Happy Thursday, friends!

Sunday, April 8, 2012

This is worth reading, I promise

Yep. It's Sunday. And I know I'm cutting it a little close with the whole "posting on Sundays" thing.

But I was kind of busy today. I worked early today (after not sleeping last night), and then I had to nap because I didn't sleep.

But then I went out to dinner with Roommate AND GUYS, we went and saw Titanic in 3D.

So that's why this post is so late.

6 Reasons Why I Love Titanic
1. Leonardo DiCaprio. Fine, go ahead and laugh, but my reason is legit. My friends know that I admire him as an actor, not just because he's all cute and dreamy in Titanic. The reason why I like him so much is that he's such a dedicated actor. He completely commits himself to whatever character he is playing.

2. The Soundtrack. I mean besides Celine Dion's overemotional, overplayed rendition of "My Heart Will Go On." James Horner kills it with this soundtrack. 

3. Speaking of the Music. The scene where the ship is sinking and the string quartet stays to play one last song, the one that breaks your heart? Yeah. I cry like a baby every time.

4. That Scene with the Dancing. Where Jack takes Rose to the party in steerage, with the drinking and the Irish music and dancing and she stands on her tiptoes like a badass? Yep. That's my favorite scene.
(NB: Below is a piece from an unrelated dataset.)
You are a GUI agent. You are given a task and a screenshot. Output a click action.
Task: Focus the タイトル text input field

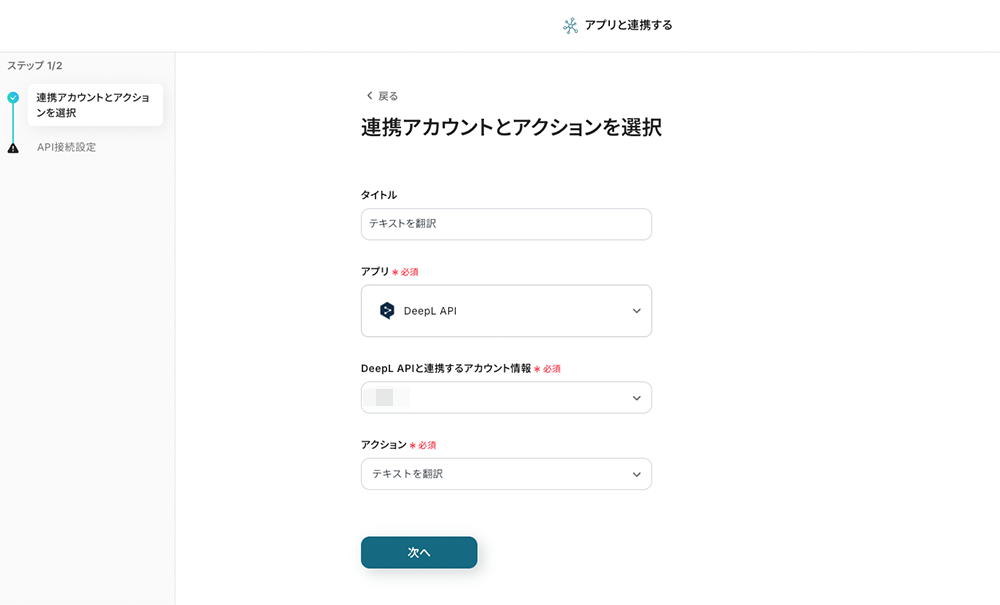tap(506, 224)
5. James Cameron Writes a Good Line. 
-A woman's heart is a deep ocean of secrets. 
-With all due respect, Miss, I'm not the one hanging off the back of a ship, here. 
-They've got you trapped, Rose. And you're gonna die if you don't break free. Maybe not right away because you're strong but... sooner or later that fire that I love about you, Rose... that fire's gonna burn out...
-Ah, forget it, boyo. You're as like to have angels fly out your arse as get next to the likes of her. 
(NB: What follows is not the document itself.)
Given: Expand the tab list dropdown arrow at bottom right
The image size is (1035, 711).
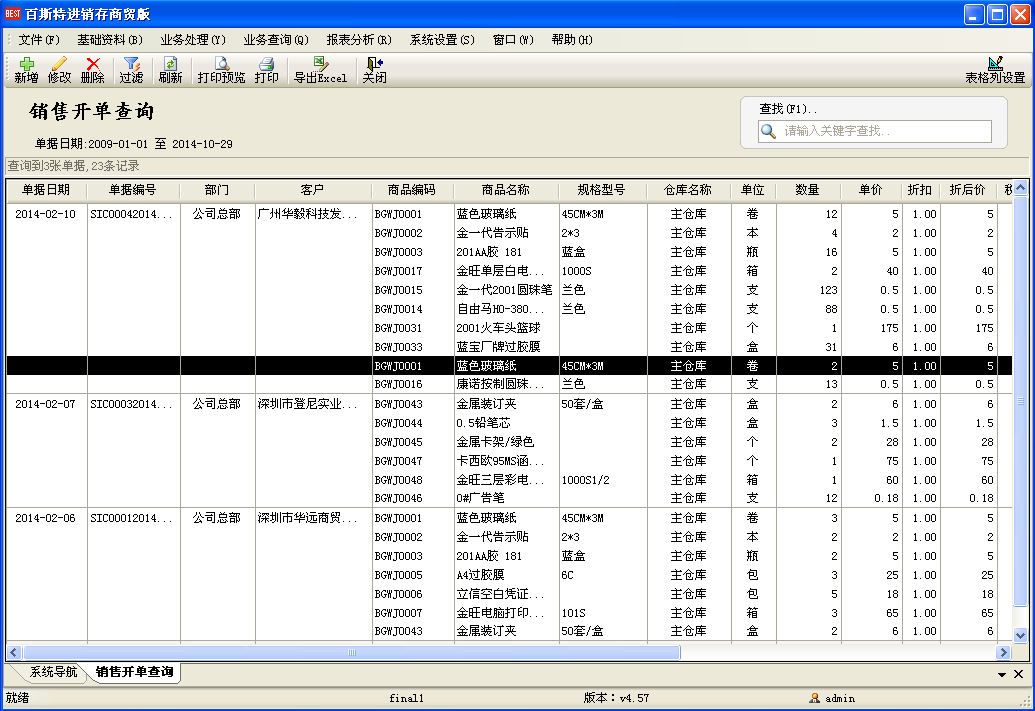Looking at the screenshot, I should (1003, 674).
I could list some more, but I won't. I'm sure you get the idea.

6. Attention to Detail. In Titanic, the attention to detail is overwhelming (despite the overwhelming list of bloopers provided by IMDB). Costumes. Props. Sets. The effects. Every single extra. Especially the extras. The attention to every single minute detail is mind-blowing, and one of the things that makes this movie such a success.
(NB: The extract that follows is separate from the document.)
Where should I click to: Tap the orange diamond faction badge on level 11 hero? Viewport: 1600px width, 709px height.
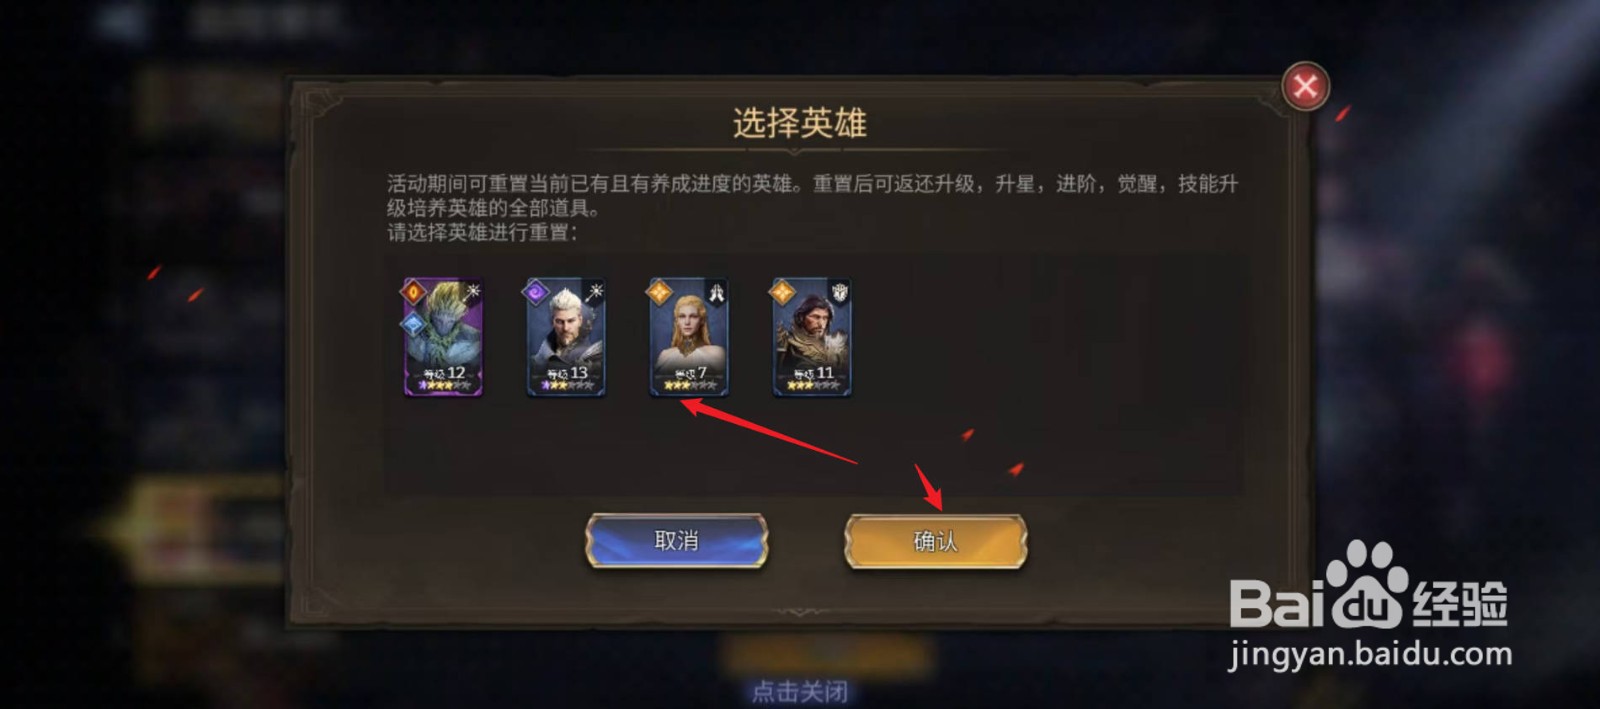[782, 292]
Yep. I cried, guys. Like a baby. But do you know why?

I cried because it was real. I cried because even though it was a fictional representation, 1500 people really died 100 years ago. People make movies mostly to make money and entertain people. Sometimes when we watch disaster movies that are based on actual events, we forget it was real. We forget that it involved real people, that living breathing beings died.

So please. The next time you watch a movie based on actual events, a movie which depicts death, please don't be too entertained.

Thursday, April 5, 2012

Decisions, and I Talk Too Fast

I've decided.

On days on which to blog, that is.

In order to become a more disciplined blogger, I've decided to post twice a week, on Sundays and Thursdays. So expect posts on those days, and if I don't deliver, feel free berate me for it.

In other news, I'm starting to wonder if I talk too fast, or something.

The problem is that I'll say something to someone, particularly my coworkers, and they'll either say "What?" or they'll think I said something completely different from what I actually said, something which sounded really inappropriate, in which case their response is "WHAT?!?!?!"

So I'll repeat myself. Twice. And they still won't hear/understand me.

From here, I have a couple of options. I can:

A) Repeat myself. Again, this time speaking loudly and slowly, like I'm talking to my 90-year-old almost deaf grandmother on the phone.
Dos) Repeat myself. Again, and without altering my speed or (near perfect) enunciation, but this time adding an obviously severely irritated tone to my voice.
3) Get fed up and annoyed at having to repeat myself so many times that I give up and say "Nevermind!"

Most of the time it's a combination of the first two, although I'm almost always tempted to act like a five-year-old and chose the third option.

Maybe I'll just stop speaking altogether, that way I can avoid this annoying situation as well as people telling me to stop yelling. (I'm not yelling okay, this is just my voice! I'm not mad, okay, this is just my face!)

Wait, that's not going to work, is it? Damn.

I guess this is when I act like a grown up and give in and decide to make an effort to speak slower.

Fine. But don't expect me to like it.